Mapa que celebra o domínio holandês sobre Olinda, em Pernambuco (1630) - Nicolaes Visscher/Barry Lawrence Ruderman Antique Maps - Nicolaes Visscher/Barry Lawrence Ruderman Antique Maps
Mapa que celebra o domínio holandês sobre Olinda, em Pernambuco (1630)
Imagem: Nicolaes Visscher/Barry Lawrence Ruderman Antique Maps

"Se somarmos as dificuldades enfrentadas para o abastecimento na colônia, a vasta produção de açúcar no nordeste brasileiro, a experiência de um mestre cervejeiro como Dicx e a tradição de cervejas na Holanda do século 17, talvez a primeira cerveja brasileira tenha contido uma quantidade de malte de trigo e algum açúcar para facilitar a fermentação", explicam a cientista política Tatiana Rotolo e o geógrafo Eduardo Marcusso em um artigo publicado na revista "Contextos da Alimentação", do Senac. Era, segundo relatos, uma "cerveja forte".

O experimento não deu muito certo. Segundo os autores, a falta de matérias-primas e a dificuldade de abastecimento de insumos decretaram o fim da cervejaria.

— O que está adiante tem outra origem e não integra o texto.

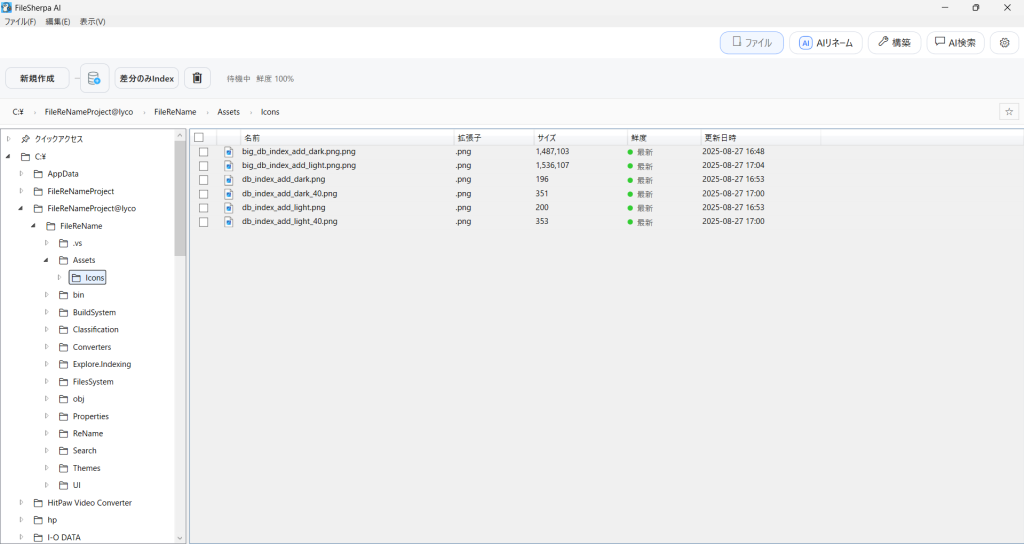Click the trash delete icon button
Viewport: 1024px width, 544px height.
pyautogui.click(x=197, y=78)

Diferentemente dos portugueses, que assimilaram as formas indígenas de lidar com a terra, os holandeses tiveram dificuldades em se adaptar. Tentavam manter a mesma dieta que tinham nos Países Baixos e acabavam se frustrando e se revoltando com a falta de trigo e outros produtos.

Se fizessem como as pioneiras americanas e usassem ingredientes que tivessem à mão, talvez a fábrica teria durado mais tempo. A produção comercial de cerveja só começou no Brasil no século 19.